For all these potentially depressing topics, a musical that deals with their oft-devastating effects on a suburban family is in the final moments still uplifting, inspiring, and hopeful. Even without having the kind of feel-good, happily-ever-after ending most often associated with staged musicals., Next to Normal surrounds its audience with a concluding hope that even in a severe crisis like a mother’s worsening, bipolar disorder, “When we open up our light, sons and daughters, husbands, wives, can fight that fight … There will be light” (“Light”).
As the company has done for twenty-five years, Ray of Light Theatre once again tackles a tough topic — a topic many other performing arts companies often avoid — and produces a powerfully captivating, emotionally authentic, and musically arresting production. As the company has done with such musicals as Carrie, Hedwig and the Angry Itch, Silence the Musical, and Lizzie the Musical, Ray of Light stages a Next to Normal that boldly and unabashedly presents some of life’s darkest moments in a musical guaranteed to leave its audiences with a sense of renewal and a smile amid their tears.
As they prepare for “Just Another Day,” four members introduced to us by the mother, Diana Goodman, describe individually in intertwined harmonies of a daily routine that “only hurts when I breathe/try/think/cry/play/move.” For mother, father, son, and daughter, “it’s just another day” where “you wish you would be gone, but you’ll stay.”

In an attention-grabbing beginning with voices lifting individually and collectively as family members rush about to begin their day, we immediately get a harsh and vivid glimpse of what it must be like to be a part of a household where mental illness resides. Increasingly frenetic Diana is suddenly on the kitchen floor with bread all around her as she manically tries to make luncheon sandwiches, her family looking on in stunned, sad silence. Yes, for the Goodmans, “It’s just another day.”

Anne Warren Clark paints a jaw-dropping, heart-touching portrait of what it is like for her portrayed Diana Goodman to walk precariously the wobbling fence between surviving another day with as many brave-faced smiles as possible and succumbing to the recurring vision of a painful loss that has become her unreal, daily reality. With a countenance that alternates between one lit up as shining in the sun’s rays and one with the look of a deer facing oncoming headlights, her Diana sings of her “manic, magic days” and “dark, depressing nights” with a voice that strikes to the core with its desperation. Surrounded by pills of every color in bottles prescribed aplenty, she sings, “I miss the mountains … I miss the pain … I miss my life.”

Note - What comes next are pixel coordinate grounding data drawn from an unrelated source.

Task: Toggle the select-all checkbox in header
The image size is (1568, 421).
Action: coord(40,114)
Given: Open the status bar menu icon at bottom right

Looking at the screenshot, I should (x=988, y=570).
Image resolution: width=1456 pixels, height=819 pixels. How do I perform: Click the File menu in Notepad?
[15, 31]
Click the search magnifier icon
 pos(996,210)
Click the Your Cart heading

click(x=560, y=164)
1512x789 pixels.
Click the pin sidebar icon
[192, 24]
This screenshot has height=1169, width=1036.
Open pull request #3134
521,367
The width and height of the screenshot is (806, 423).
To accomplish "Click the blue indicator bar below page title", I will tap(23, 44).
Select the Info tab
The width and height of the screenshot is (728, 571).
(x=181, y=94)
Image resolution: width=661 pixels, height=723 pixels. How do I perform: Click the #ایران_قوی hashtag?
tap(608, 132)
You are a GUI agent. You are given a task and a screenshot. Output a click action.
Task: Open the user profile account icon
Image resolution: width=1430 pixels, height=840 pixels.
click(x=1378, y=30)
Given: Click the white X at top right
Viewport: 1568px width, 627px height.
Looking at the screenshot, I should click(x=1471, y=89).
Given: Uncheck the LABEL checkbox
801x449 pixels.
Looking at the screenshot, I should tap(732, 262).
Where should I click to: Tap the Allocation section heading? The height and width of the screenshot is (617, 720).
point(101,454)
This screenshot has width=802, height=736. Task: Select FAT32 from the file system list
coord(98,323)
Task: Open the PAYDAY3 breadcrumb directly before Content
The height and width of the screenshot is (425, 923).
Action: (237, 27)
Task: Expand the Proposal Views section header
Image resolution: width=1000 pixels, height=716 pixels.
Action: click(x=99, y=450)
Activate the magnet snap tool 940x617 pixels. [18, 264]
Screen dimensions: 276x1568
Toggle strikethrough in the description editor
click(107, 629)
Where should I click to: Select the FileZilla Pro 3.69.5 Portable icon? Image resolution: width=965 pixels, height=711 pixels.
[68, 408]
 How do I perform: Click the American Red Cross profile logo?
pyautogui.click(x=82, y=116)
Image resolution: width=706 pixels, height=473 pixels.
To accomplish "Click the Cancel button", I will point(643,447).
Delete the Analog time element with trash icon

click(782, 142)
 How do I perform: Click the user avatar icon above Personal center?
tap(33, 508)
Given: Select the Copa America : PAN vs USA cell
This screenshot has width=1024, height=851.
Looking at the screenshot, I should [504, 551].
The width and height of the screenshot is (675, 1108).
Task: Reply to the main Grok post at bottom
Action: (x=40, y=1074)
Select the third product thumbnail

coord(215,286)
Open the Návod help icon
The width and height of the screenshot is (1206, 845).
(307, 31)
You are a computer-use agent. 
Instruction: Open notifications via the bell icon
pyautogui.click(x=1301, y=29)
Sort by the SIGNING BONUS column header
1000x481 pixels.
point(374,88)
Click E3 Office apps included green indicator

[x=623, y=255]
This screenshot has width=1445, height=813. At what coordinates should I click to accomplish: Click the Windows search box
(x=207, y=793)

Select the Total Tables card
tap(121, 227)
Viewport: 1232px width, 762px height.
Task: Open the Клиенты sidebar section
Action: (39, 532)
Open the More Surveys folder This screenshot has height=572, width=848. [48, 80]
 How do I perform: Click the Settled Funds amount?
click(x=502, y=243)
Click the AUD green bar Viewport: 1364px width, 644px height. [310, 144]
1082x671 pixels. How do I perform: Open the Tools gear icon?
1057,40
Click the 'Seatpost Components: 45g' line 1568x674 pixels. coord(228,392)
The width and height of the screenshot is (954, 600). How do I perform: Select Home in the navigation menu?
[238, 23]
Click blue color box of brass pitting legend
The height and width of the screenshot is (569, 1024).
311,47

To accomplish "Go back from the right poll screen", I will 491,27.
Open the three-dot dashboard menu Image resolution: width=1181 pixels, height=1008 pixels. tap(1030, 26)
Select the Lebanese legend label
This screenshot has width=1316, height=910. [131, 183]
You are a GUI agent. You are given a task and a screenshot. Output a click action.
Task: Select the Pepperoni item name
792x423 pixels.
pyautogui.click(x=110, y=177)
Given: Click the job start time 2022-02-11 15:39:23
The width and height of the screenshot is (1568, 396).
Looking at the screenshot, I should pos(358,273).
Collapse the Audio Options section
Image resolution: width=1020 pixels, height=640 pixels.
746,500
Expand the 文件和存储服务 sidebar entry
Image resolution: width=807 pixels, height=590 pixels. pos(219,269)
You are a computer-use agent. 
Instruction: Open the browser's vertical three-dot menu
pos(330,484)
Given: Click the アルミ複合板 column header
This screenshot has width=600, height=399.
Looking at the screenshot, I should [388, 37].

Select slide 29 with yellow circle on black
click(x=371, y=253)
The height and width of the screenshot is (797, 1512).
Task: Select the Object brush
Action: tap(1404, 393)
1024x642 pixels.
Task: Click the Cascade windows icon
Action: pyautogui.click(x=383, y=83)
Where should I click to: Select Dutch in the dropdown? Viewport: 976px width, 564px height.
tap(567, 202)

For sixteen years, Diana has been in and out of doctors’ offices only to find herself in a place where “nothing’s real.” The inability for anyone – family or doctors – truly to understand what she goes through every hour of her day comes out in hard-pounded notes succumbing to painful notes sustained as she sings to her husband, “You Don’t Know.” At times, her tightened cheeks and widened eyes seem as if her entire face will break apart.
Diana’s exhausted frustration of failed prescriptions and advice comes to a head in full on hard-rock fashion as in defiance she reacts to both her husband and her doctor pushing her to undergo brain-and-memory-altering shock treatments: “I know where you’re going, and I know what this is about, cause I’ve seen this movie, and I walked out.” Even as treatments erase parts of her past, Anne Warren Clark’s breath-taking portrayal of Diana’s journey to recapture some control of her life and her destiny is stunning.

With a voice that intones over and again in beautiful and haunting notes what it is like to be the other half of a spouse’s long-term, life-threatening depression, Albert Hodge is authentically genuine and convincing as Diana’s husband, Dan. When we first meet him, his Dan does all he can to keep a stiff upper lip and to imbue a sense of we can do this, “it’s gonna be good.” But even as he sings repeatedly that phrase, a family around him spins in mad-house circles like a birthing tornado as their repeatedly sung”gonna be good” phrases also spin out of control.
Dan’s own scary, lonely experiences of possibly facing a life without his wife after all the hell he has already known is heart-achingly sung in “I’ve Been” with notes encompassing his combined pain, exasperation, and anxiety. And yet, with vocals that range at times in falsetto search, Albert Hodge’s Dan sings, “I swear somewhere in the night, there’s a light.”

Maia Campbell is Natalie, in many ways the typical teenage daughter of any household. Natalie is a roller-coaster of changing emotions, a kid whose focus is often first-and-foremost on herself and her own needs and wants. She is also a daughter who is often at odds with her parents – especially with a mother who has largely not been there for her for any of her sixteen years of life. Time and again, Maia Campbell strikes in shockingly mature vocals at the heart of a young girl’s fears and frustrations as she finds herself in the middle of a family where everyone is singing, “Catch me, I’m falling.”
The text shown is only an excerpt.